Bug 21275 - [Imports]: Force utf-8
Summary: [Imports]: Force utf-8
Status: RESOLVED FIXED
Alias: None
Product: WebAppsWG
Classification: Unclassified
Component: HISTORICAL - Component Model (show other bugs)
Version: unspecified
Hardware: PC All
: P2 normal
Target Milestone: ---
Assignee: Dimitri Glazkov
QA Contact: public-webapps-bugzilla
URL:
Whiteboard:
Keywords:
Depends on:
Blocks: 20683
  Show dependency treegraph
 
Reported: 2013-03-13 20:58 UTC by Dimitri Glazkov
Modified: 2014-04-14 18:29 UTC (History)
5 users (show)

See Also:


Attachments

Note You need to log in before you can comment on or make changes to this bug.
Description Dimitri Glazkov 2013-03-13 20:58:59 UTC
From annevk: Lets override all the encoding magic the HTML layer might bring with
it and simply always decode these resources using utf-8, just as we do
with workers and such.
Comment 1 Dimitri Glazkov 2013-05-14 23:03:39 UTC
Anne, can you help with a good language here? I am not very well-versed in encodings. Or as you might say, my sniffing is not up to snuff.
Comment 2 Anne 2013-05-16 16:28:20 UTC
Basically. I think you want "utf-8 decode" /byte stream/ and then parse the result of that operation using the HTML parser. XMLHttpRequest does something similar.

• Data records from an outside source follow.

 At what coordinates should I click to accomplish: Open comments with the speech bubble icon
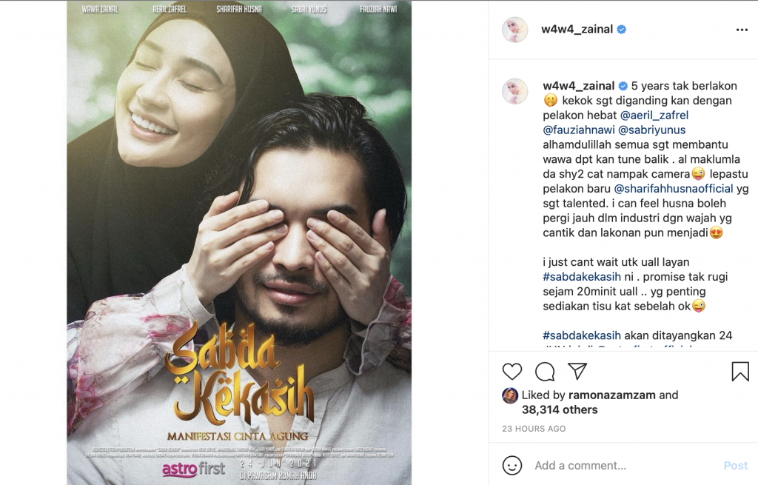coord(545,372)
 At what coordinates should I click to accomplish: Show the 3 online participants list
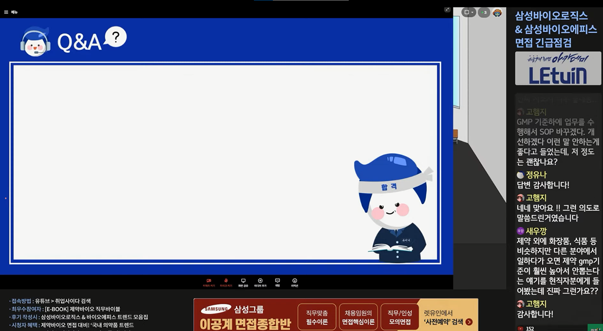tap(484, 12)
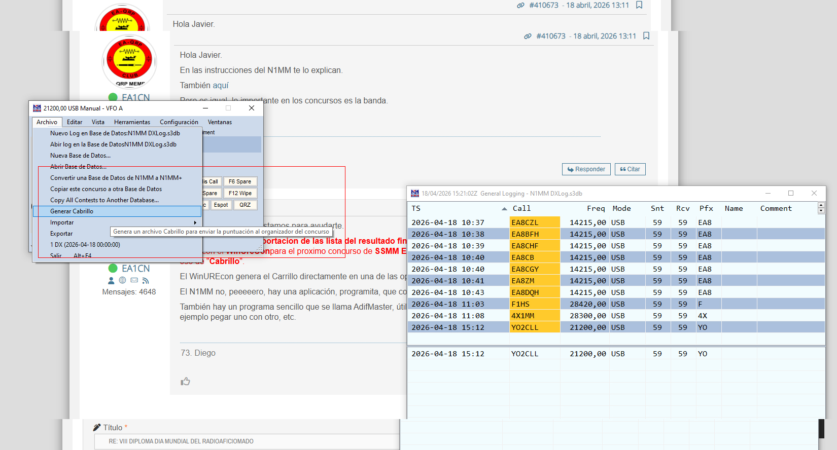Viewport: 837px width, 450px height.
Task: Click the F12 Wipe button
Action: coord(240,193)
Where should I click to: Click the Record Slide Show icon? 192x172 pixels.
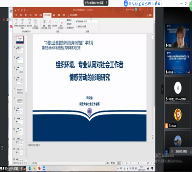coord(61,23)
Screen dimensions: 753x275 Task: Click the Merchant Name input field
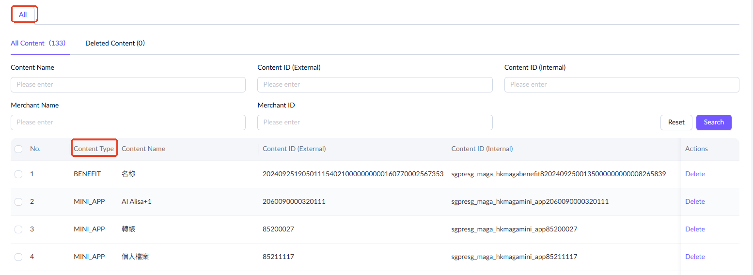128,122
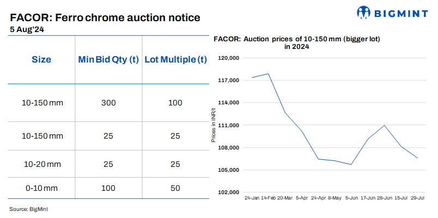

http://encoding.spec.whatwg.org/#utf-8-decode defines utf-8 decode.
Comment 3 Dimitri Glazkov 2013-07-18 22:44:18 UTC
From IRC:

3:42 PM <annevk> dglazkov: so now you cannot have CORS-cross-origin resources so that part of the spec doesn't make sense anymore
3:43 PM <annevk> dglazkov: you also need to say what happens if fetching failed
Comment 4 Dimitri Glazkov 2013-07-18 22:47:46 UTC
3:44 PM <annevk> I guess it's mostly fine otherwise, although I wonder if it shouldn't use a crossorigin attribute on <link> like most other things we have
Comment 5 Dimitri Glazkov 2013-07-18 22:48:27 UTC
Sorry for spam. Wrong bug.
Comment 6 Dimitri Glazkov 2013-07-19 17:16:32 UTC
https://dvcs.w3.org/hg/webcomponents/rev/121eefa9215e
Comment 7 Anne 2013-07-19 17:48:45 UTC
You convert the stream into a code point stream. You cannot use that new stream as a byte stream. Language similar to http://xhr.spec.whatwg.org/#document-response-entity-body is probably enough: "Decode byte stream response entity body using fallback encoding charset and then let document be a document that represents the result of that, parsed following the rules set forth in the HTML specification for an HTML parser with scripting disabled."
Comment 8 Dimitri Glazkov 2013-07-19 18:28:24 UTC
Spoke with Hixie, he's going to give us a better hook.
Comment 9 Dimitri Glazkov 2013-07-19 20:12:25 UTC
(In reply to comment #8)
> Spoke with Hixie, he's going to give us a better hook.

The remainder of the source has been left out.